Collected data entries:
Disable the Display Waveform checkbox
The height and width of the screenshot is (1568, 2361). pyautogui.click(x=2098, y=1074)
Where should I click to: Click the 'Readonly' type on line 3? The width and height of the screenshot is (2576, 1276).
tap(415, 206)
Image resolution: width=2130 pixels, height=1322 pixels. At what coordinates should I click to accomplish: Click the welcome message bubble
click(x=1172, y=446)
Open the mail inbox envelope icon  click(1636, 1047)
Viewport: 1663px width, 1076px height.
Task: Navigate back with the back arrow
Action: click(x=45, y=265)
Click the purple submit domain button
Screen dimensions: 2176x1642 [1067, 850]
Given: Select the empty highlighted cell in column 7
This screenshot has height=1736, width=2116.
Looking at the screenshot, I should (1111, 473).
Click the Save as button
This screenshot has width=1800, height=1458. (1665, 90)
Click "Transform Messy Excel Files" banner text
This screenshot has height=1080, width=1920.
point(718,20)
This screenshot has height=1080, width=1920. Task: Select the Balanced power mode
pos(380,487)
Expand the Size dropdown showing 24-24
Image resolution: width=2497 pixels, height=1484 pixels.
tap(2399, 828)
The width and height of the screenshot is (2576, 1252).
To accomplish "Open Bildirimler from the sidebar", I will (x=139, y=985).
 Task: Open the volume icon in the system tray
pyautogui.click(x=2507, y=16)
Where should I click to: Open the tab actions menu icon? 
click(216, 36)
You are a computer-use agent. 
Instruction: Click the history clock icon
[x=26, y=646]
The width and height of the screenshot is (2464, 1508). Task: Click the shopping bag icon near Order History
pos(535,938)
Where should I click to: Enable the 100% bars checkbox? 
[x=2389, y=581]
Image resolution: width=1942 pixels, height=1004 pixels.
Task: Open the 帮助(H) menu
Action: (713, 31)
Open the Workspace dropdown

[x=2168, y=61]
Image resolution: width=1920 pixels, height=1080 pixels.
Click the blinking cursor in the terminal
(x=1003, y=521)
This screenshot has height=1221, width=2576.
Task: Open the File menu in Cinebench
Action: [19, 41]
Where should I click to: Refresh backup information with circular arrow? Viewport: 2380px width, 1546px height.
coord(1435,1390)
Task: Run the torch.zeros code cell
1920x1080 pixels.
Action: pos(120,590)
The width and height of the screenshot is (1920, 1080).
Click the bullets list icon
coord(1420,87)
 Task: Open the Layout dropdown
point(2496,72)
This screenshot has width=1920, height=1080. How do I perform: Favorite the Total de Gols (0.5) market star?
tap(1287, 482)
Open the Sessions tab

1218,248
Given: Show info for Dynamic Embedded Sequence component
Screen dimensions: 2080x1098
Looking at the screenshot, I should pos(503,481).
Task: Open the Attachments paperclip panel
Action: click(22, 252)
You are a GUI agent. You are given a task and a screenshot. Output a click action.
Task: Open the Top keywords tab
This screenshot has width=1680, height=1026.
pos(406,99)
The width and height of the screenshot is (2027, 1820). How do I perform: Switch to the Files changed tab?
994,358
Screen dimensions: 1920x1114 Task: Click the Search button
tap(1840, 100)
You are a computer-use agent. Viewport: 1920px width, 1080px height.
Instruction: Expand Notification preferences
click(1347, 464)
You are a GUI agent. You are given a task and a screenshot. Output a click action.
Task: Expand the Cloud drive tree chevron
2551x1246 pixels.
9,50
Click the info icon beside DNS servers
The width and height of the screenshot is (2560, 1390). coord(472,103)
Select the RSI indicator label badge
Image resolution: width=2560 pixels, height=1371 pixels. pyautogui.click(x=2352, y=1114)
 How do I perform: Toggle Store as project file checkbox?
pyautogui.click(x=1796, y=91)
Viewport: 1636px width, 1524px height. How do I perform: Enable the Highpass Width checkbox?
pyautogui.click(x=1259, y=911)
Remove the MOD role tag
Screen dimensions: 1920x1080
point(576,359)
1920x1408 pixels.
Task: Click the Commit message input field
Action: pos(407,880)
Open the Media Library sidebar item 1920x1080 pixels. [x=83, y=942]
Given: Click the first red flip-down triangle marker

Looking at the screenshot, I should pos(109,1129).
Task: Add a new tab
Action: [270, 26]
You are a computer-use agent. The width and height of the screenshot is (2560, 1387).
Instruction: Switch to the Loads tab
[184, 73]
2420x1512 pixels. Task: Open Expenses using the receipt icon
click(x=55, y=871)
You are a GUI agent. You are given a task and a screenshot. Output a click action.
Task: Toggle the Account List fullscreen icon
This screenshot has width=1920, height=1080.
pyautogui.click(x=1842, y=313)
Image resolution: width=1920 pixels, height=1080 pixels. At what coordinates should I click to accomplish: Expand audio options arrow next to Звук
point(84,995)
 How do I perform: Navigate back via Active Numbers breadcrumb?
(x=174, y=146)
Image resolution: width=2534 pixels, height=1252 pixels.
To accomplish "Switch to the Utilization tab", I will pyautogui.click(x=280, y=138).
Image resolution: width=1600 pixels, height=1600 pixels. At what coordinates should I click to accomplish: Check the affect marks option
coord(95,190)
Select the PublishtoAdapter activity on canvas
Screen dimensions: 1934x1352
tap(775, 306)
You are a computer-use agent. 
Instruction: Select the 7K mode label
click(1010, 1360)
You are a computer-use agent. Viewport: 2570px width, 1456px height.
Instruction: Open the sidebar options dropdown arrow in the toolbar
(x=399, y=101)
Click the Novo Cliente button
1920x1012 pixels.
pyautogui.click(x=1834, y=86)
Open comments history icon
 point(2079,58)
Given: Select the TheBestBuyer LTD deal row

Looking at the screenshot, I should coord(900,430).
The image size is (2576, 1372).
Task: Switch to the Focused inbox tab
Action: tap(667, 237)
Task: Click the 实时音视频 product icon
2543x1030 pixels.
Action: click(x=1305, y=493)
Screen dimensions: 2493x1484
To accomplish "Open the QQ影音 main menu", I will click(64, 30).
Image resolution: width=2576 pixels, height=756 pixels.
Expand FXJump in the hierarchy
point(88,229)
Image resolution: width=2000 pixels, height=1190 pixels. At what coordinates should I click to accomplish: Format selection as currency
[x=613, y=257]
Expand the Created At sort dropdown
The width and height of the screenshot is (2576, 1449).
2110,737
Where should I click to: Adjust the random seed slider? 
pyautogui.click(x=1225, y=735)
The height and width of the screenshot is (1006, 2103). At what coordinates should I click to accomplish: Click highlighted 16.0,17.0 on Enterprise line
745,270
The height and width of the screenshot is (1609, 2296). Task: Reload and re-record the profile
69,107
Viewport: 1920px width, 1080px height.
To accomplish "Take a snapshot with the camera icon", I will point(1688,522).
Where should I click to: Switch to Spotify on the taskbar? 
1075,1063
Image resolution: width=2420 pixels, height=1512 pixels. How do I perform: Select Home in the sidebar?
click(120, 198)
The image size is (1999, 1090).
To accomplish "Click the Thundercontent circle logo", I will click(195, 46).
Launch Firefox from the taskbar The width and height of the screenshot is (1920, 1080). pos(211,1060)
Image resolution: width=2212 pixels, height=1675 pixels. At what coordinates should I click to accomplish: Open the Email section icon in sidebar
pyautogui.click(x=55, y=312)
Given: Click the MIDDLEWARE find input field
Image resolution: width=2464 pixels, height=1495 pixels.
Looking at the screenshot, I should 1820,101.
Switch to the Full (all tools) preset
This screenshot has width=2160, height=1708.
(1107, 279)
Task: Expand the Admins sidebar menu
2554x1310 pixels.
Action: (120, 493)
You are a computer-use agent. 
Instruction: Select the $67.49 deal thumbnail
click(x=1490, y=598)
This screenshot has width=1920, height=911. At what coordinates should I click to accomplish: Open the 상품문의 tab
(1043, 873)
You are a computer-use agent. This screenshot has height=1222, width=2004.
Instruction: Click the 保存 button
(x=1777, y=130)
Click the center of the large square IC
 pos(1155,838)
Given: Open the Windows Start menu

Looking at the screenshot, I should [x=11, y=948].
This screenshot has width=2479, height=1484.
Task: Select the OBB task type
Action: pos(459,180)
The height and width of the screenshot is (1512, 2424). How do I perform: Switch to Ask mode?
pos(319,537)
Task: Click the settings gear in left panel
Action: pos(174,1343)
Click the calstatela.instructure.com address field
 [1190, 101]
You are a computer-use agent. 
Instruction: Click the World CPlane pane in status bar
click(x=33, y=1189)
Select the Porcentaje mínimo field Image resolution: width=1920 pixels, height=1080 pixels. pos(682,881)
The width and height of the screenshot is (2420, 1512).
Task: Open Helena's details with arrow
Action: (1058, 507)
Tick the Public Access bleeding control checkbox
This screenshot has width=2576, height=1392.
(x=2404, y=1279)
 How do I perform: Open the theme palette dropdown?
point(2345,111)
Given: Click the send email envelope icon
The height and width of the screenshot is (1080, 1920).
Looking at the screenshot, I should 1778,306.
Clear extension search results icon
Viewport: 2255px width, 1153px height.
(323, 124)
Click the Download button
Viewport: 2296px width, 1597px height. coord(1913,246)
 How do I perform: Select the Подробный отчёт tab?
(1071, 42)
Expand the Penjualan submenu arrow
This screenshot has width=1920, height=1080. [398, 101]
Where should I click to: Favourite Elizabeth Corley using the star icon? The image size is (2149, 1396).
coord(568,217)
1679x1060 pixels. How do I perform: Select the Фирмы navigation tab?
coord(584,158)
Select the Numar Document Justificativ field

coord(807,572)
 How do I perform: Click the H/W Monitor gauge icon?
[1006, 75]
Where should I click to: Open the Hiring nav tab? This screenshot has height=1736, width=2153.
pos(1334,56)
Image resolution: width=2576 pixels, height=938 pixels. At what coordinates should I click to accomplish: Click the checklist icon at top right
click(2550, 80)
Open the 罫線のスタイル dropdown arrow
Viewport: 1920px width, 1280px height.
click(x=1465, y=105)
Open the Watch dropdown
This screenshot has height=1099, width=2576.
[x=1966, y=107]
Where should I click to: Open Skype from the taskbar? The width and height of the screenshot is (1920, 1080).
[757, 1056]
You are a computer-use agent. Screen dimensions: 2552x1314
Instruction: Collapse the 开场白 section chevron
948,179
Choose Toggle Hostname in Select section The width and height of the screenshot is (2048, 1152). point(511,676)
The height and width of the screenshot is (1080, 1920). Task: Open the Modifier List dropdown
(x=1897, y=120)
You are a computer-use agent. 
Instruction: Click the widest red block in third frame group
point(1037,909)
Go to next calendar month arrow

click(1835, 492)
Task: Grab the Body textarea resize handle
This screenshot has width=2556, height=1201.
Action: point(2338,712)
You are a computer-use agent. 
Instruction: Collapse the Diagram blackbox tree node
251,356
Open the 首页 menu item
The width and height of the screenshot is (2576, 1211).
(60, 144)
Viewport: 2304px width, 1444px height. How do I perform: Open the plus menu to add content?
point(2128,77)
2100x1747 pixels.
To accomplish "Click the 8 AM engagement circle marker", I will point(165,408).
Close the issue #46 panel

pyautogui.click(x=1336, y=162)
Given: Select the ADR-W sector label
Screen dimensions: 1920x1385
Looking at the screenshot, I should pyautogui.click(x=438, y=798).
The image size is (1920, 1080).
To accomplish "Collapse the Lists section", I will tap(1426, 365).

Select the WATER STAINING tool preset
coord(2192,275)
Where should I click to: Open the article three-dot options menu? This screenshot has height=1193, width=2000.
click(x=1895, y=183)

Activity: Among the lines of the records above, count those containing the word "item", then give the number by itself.

Task solution: 2